**Prompt:**
What you produce should be every line from the data that includes "step".

**Supplied information:**
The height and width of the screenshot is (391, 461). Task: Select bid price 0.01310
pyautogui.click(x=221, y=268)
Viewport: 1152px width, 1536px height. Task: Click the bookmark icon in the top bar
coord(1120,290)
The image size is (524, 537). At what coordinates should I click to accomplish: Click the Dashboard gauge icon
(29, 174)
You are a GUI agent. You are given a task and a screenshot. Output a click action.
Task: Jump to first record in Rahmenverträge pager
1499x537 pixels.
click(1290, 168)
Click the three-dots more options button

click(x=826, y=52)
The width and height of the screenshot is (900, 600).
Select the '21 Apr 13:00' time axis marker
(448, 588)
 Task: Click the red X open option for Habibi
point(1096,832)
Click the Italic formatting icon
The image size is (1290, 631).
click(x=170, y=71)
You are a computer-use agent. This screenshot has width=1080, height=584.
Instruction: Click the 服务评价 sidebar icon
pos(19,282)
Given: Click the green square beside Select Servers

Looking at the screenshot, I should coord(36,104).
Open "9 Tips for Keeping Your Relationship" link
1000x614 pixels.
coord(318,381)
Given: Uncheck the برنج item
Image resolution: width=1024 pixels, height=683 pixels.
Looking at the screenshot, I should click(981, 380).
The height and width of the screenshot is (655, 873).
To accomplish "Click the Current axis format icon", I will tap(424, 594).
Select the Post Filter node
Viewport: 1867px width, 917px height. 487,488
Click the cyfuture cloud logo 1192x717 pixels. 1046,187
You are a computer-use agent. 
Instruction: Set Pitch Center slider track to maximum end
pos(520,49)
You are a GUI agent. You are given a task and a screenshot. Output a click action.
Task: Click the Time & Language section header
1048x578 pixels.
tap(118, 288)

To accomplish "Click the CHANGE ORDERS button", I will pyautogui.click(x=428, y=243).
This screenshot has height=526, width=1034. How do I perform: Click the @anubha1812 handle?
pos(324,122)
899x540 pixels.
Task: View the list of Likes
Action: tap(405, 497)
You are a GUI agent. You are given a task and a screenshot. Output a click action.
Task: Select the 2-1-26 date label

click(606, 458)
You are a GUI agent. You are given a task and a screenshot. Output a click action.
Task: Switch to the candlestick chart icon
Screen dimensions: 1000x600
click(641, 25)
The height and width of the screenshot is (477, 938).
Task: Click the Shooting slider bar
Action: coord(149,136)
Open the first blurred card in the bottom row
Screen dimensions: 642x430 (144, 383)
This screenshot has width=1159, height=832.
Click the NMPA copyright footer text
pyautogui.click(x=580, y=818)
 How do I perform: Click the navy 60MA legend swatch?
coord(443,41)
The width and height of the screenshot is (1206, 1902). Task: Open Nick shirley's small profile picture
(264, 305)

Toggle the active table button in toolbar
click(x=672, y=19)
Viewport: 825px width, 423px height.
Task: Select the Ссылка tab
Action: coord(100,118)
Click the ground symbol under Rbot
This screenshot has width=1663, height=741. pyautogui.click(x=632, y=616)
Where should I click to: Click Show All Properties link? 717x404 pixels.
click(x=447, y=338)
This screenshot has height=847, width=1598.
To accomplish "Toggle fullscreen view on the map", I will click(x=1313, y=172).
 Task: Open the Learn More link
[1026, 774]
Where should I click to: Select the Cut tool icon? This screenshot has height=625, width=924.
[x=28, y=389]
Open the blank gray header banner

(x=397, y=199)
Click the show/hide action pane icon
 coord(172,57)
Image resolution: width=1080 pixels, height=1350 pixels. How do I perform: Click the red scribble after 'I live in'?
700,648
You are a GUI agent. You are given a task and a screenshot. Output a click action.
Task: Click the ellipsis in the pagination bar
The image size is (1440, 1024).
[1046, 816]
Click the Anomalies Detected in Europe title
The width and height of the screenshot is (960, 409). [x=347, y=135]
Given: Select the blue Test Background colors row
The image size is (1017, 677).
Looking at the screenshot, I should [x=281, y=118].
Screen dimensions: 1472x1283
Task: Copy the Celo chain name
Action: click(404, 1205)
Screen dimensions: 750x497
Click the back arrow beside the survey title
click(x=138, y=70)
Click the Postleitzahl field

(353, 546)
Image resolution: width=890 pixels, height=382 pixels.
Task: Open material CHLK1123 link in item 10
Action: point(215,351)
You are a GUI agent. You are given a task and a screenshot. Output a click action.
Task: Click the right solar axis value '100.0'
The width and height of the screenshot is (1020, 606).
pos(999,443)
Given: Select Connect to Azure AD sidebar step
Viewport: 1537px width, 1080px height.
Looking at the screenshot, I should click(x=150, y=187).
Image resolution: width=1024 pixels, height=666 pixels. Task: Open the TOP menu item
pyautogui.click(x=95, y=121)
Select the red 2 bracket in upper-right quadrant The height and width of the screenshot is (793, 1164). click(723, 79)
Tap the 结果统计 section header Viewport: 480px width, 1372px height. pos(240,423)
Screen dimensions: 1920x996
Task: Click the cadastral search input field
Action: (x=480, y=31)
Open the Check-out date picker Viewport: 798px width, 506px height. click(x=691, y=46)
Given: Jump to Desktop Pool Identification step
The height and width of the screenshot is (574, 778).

**Result below:**
Given: Select Connect to Azure AD sidebar step
Given: Jump to Desktop Pool Identification step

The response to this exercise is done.